Aka, what is the scientific method and problem solving approach.

Interesting how this books mixes concepts I know with a US-in-the-60s ambiance I don’t.

Chapter 10

The worst chapter so far. I just can’t stand this style of grandiose declaration. Dont’t know if that’s part of the american composition style but everytime I read “it is clear”, I know something has not been demonstrated. And there are too many of those in this chapter.

Key message: pure scientific mind is foly.

Chapter 11

Some chapters flow, the narration is good. Others (like chapter 10), flow like a bag of brick to your head. Chapter 11 reads much better than chapter 10. Chapter 10 felt as if it had been edited, or written too many times. Trying to find the right word or the right citation instead of presenting its point. It feels artificial.

OK, chapter 11 starts feeling the same way. Using the main character meditation on the road to conjure a memory of his past self discoursing about oriental philosophy. Like using SSL while on a remote desktop. This back and forth between current reality, remote desktop and SSL makes no sense to me. More than that, the absence of transition between each part feels like taking the point of a mad man.

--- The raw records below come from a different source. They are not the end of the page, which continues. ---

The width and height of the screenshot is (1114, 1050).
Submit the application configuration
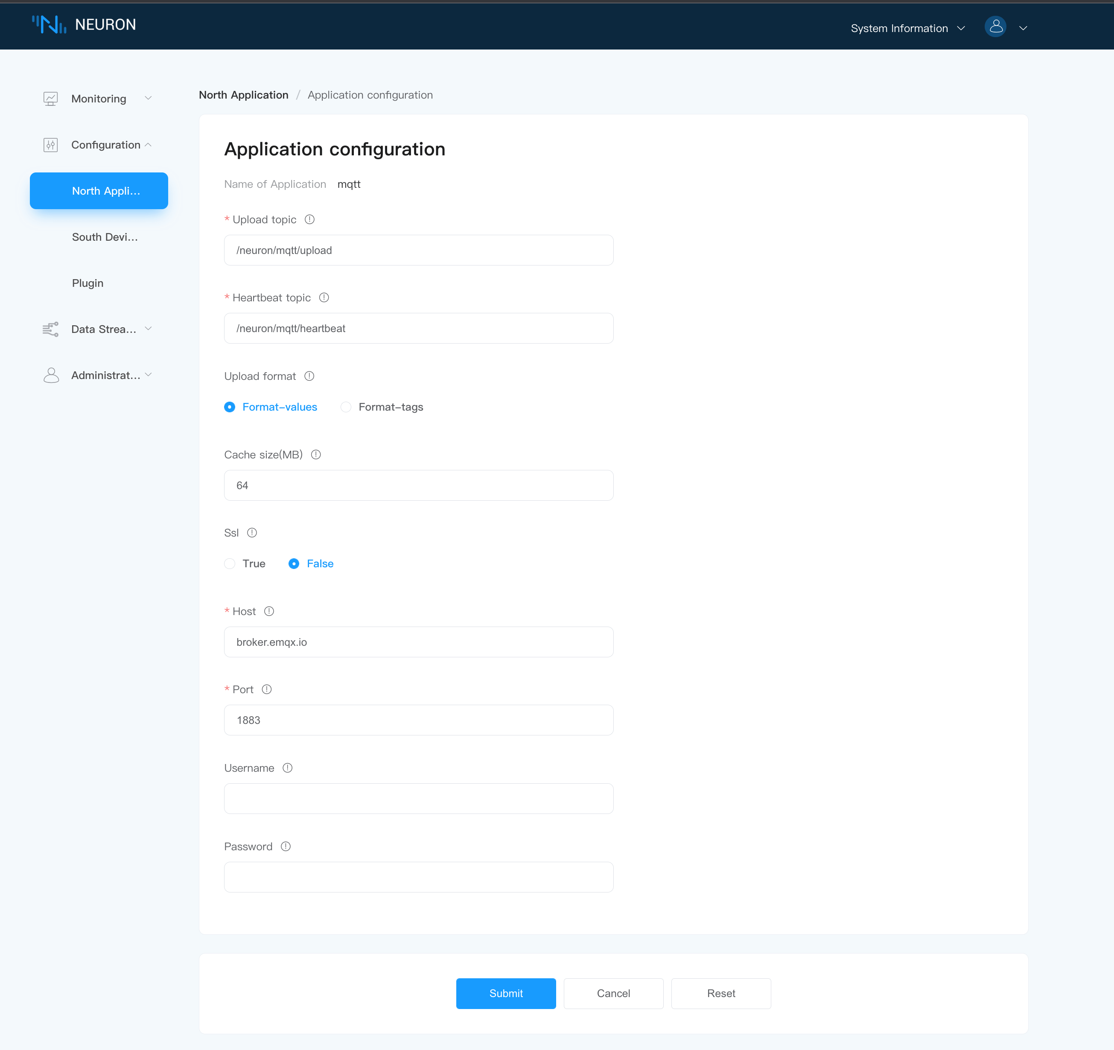coord(505,993)
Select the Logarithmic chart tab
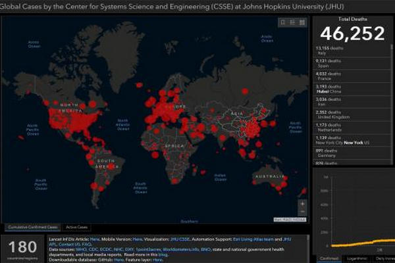 (x=356, y=258)
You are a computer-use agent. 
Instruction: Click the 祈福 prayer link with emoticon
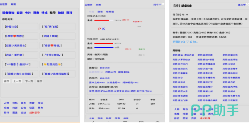click(185, 42)
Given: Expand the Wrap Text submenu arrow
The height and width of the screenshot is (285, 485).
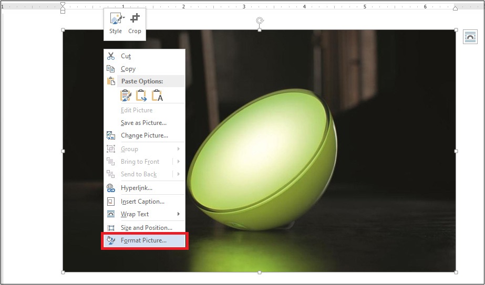Looking at the screenshot, I should click(179, 214).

Discussion on Kant’s Critique of Pure Reason. As an introduction to further discussions.

Chapter 12

Phaedrus background story. Maybe?

Chapter 13

Discussion on the separation between concept and object. Maybe as a follow-up of the discussion on Kant (sense data vs a-priori). This part makes sense to me.

Plus:

You are never dedicated to something you have complete confidence in. No one is fanatically shouting that the sun is going to rise tomorrow. They know it’s going torise tomorrow. When people are fanatically dedicated to political or religious faiths or any other kinds of dogomas or goals, it’s always because these dogmas or goals are in doubt.

Chapter 14

Actually readable. More than that, enjoyable chapter.

Key message, the narrator wants to combine classic and romantic points of views. By looking at base philosophy as it is how the rest was built ?

Also, being into what you do is a proof you are a classical?

If you really don’t care [if the machine is wrong], you aren’t going to know it’s wrong. The thought will never occur to you. The act of pronouncing it wrong’s a form of caring.